REPUBLIKA.CO.ID, INCHEON -- Kapal feri Sewol dilaporkan kerap alami kelebihan muatan dalam setiap perjalanan yang dilakukan. Sebuah dokumen menunjukan jika dalam 246 kali perjalanan yang dilalui oleh kapal Sewol ini, mereka selalu membawa penumpang dalam keadaan tidak aman karena muatan kargo yang lebih dari batas maksimal.
Dokumen tersebut juga mengungkapkan bahwa kapal feri Sewol kerap membawa ratusan penumpang dalam keadaan tidak aman selama 13 bulan sebelum tragedi tenggelamnya kapal tersebut terjadi. Pada perjalanan terakhirnya, kapal feri Sewol diduga telah jauh melampaui batas muatan barang dari yang sebelumnya ada.
Kurang ketatnya pantauan keamanan pada kapal penumpang domestik juga memiliki andil besar dalam bencana tenggelamnya kapal feri Sewol. Aturan-aturan mengenai muatan pada kapal penumpang domestik disebut-sebut tidak ketat jika dibandingkan kapal yang khusus melayani jasa pengiriman barang.
Kapal-kapal penumpang domestik di Korea Selatan tidak diwajibkan untuk melaporkan beban muatannya pada The Korean Register of shipping (KR), sebuah lembaga yang melakukan verikasi serta sertifikasi pengiriman barang-barang melalui laut.
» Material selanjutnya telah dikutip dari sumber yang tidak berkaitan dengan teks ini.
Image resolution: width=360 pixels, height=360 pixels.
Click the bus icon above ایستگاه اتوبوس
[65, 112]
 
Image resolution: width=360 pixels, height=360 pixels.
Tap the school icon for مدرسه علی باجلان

Selama ini, Kapal Feri Sewol diduga memanfaat hal ini dan tidak pernah melaporkan jumlah muatannya.
Pihak KR berkilah dengan mengatakan telah memberi aturan-aturan mengenai batas muatan kargo di kapal feri Sewol pada awal tahun lalu. Kapal feri Sewol yang dirancang untuk menangani lebih banyak penumpang, diberikan muatan kargo lebih sedikit. Hanya 987 ton jumlah kargo yang diizinkan pada kapal feri Sewol, jumlah ini setengah dari yang biasanya diperbolehkan.
Namun, pihak KR diketahui hanya memberi laporannya pada perusahaan pemilik kapal, Chonghaejin Marine. "Ini adalah kesalahan fatal, terdapat banyak celah bagi pihak kapal feri Sewol untuk membela diri," ujar Lee Kyu Yeul, professor di Departemen Arsitektur dan Teknik Kelautan Universitas Seoul.